Try it> Each record must be printed exactly as given.

※ ※ ※

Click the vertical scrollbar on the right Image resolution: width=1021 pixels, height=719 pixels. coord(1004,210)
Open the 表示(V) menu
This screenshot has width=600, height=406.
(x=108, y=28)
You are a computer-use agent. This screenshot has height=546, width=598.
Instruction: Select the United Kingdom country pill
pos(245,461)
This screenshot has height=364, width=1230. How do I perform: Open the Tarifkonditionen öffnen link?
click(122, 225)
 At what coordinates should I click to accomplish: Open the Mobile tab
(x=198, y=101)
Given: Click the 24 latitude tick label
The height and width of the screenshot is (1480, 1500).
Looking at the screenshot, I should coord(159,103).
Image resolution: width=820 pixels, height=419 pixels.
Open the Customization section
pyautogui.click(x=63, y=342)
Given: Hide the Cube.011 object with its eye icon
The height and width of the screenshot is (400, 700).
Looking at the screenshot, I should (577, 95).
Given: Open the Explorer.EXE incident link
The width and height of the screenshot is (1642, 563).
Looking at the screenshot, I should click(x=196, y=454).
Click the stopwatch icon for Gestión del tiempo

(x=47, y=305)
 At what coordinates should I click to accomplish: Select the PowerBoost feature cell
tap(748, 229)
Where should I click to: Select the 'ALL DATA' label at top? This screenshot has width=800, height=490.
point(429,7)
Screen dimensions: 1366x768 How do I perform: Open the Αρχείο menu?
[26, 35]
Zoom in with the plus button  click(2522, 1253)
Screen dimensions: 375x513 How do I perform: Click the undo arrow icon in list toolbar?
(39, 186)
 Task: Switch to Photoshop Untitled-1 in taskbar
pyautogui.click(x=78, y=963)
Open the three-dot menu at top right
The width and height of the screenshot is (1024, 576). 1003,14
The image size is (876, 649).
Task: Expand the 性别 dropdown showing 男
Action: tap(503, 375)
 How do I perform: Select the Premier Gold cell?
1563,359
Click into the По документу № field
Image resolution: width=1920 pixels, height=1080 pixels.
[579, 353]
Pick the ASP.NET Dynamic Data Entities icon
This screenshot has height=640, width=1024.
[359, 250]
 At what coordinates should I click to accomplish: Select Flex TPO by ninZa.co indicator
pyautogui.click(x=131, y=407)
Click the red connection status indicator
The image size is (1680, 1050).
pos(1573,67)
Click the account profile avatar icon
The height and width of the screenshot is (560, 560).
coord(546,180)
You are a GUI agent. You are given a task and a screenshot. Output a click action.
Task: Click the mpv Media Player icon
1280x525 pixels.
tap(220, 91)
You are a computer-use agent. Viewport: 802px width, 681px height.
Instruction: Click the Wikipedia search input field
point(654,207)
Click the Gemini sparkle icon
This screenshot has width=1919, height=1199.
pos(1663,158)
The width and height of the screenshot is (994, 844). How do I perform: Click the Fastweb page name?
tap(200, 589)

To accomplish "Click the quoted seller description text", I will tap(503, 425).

※ ※ ※

Result for this exercise>
Click the vertical scrollbar on the right Image resolution: width=1021 pixels, height=719 pixels. coord(1004,210)
Open the 表示(V) menu
This screenshot has width=600, height=406.
(x=108, y=28)
You are a computer-use agent. This screenshot has height=546, width=598.
Instruction: Select the United Kingdom country pill
pos(245,461)
This screenshot has height=364, width=1230. How do I perform: Open the Tarifkonditionen öffnen link?
click(122, 225)
 At what coordinates should I click to accomplish: Open the Mobile tab
(x=198, y=101)
Given: Click the 24 latitude tick label
The height and width of the screenshot is (1480, 1500).
Looking at the screenshot, I should coord(159,103).
Image resolution: width=820 pixels, height=419 pixels.
Open the Customization section
pyautogui.click(x=63, y=342)
Given: Hide the Cube.011 object with its eye icon
The height and width of the screenshot is (400, 700).
Looking at the screenshot, I should (577, 95).
Given: Open the Explorer.EXE incident link
The width and height of the screenshot is (1642, 563).
Looking at the screenshot, I should click(x=196, y=454).
Click the stopwatch icon for Gestión del tiempo

(x=47, y=305)
 At what coordinates should I click to accomplish: Select the PowerBoost feature cell
tap(748, 229)
Where should I click to: Select the 'ALL DATA' label at top? This screenshot has width=800, height=490.
point(429,7)
Screen dimensions: 1366x768 How do I perform: Open the Αρχείο menu?
[26, 35]
Zoom in with the plus button  click(2522, 1253)
Screen dimensions: 375x513 How do I perform: Click the undo arrow icon in list toolbar?
(39, 186)
 Task: Switch to Photoshop Untitled-1 in taskbar
pyautogui.click(x=78, y=963)
Open the three-dot menu at top right
The width and height of the screenshot is (1024, 576). 1003,14
The image size is (876, 649).
Task: Expand the 性别 dropdown showing 男
Action: tap(503, 375)
 How do I perform: Select the Premier Gold cell?
1563,359
Click into the По документу № field
Image resolution: width=1920 pixels, height=1080 pixels.
[579, 353]
Pick the ASP.NET Dynamic Data Entities icon
This screenshot has height=640, width=1024.
[359, 250]
 At what coordinates should I click to accomplish: Select Flex TPO by ninZa.co indicator
pyautogui.click(x=131, y=407)
Click the red connection status indicator
The image size is (1680, 1050).
pos(1573,67)
Click the account profile avatar icon
The height and width of the screenshot is (560, 560).
coord(546,180)
You are a GUI agent. You are given a task and a screenshot. Output a click action.
Task: Click the mpv Media Player icon
1280x525 pixels.
tap(220, 91)
You are a computer-use agent. Viewport: 802px width, 681px height.
Instruction: Click the Wikipedia search input field
point(654,207)
Click the Gemini sparkle icon
This screenshot has width=1919, height=1199.
pos(1663,158)
The width and height of the screenshot is (994, 844). How do I perform: Click the Fastweb page name?
tap(200, 589)

To accomplish "Click the quoted seller description text", I will tap(503, 425).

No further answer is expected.